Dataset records
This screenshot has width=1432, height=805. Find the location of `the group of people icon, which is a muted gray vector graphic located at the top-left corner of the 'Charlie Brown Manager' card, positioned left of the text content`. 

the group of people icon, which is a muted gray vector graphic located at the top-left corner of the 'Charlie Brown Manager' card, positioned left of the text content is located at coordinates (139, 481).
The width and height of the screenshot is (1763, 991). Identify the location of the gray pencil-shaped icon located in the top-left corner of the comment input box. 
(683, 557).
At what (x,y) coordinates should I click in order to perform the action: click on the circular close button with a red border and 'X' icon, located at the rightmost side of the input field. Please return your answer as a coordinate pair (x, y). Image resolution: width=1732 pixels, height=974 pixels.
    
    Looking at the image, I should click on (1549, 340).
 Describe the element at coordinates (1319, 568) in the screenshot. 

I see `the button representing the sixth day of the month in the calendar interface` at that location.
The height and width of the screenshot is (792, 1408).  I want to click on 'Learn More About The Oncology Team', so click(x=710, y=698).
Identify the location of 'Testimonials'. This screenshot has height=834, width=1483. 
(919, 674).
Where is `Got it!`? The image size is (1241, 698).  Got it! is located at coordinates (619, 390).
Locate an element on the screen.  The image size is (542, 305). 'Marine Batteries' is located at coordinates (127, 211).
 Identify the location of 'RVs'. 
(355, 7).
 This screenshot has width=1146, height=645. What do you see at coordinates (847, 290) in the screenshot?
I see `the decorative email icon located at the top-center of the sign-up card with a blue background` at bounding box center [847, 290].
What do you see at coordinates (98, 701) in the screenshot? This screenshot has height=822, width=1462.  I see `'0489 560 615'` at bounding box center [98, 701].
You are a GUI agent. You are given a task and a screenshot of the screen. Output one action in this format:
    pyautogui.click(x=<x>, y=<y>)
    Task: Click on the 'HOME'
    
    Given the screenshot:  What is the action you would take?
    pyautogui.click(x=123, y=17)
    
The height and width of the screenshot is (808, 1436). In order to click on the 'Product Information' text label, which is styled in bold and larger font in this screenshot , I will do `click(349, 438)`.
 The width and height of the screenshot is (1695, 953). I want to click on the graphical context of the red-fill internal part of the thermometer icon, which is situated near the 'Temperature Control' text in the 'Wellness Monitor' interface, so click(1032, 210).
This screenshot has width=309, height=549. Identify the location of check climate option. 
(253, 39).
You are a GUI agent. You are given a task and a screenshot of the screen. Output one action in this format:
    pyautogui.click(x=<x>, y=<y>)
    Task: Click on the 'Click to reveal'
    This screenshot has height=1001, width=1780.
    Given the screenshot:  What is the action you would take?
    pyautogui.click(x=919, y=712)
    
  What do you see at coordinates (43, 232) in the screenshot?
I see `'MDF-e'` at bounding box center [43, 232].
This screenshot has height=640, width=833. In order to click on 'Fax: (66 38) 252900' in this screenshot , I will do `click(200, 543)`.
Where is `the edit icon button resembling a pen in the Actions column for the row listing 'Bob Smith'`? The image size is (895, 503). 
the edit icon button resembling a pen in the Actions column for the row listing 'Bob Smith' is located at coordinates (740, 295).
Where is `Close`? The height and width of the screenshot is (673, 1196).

What the task asks: Put the data from its very start up to and including the line containing "(683, 557)." into a two-column CSV with the headers input and output, one row per input-and-answer pair. Quote every field and replace line breaks with spaces.

Solution to the problem:
input,output
"This screenshot has width=1432, height=805. Find the location of `the group of people icon, which is a muted gray vector graphic located at the top-left corner of the 'Charlie Brown Manager' card, positioned left of the text content`.","the group of people icon, which is a muted gray vector graphic located at the top-left corner of the 'Charlie Brown Manager' card, positioned left of the text content is located at coordinates (139, 481)."
"The width and height of the screenshot is (1763, 991). Identify the location of the gray pencil-shaped icon located in the top-left corner of the comment input box.","(683, 557)."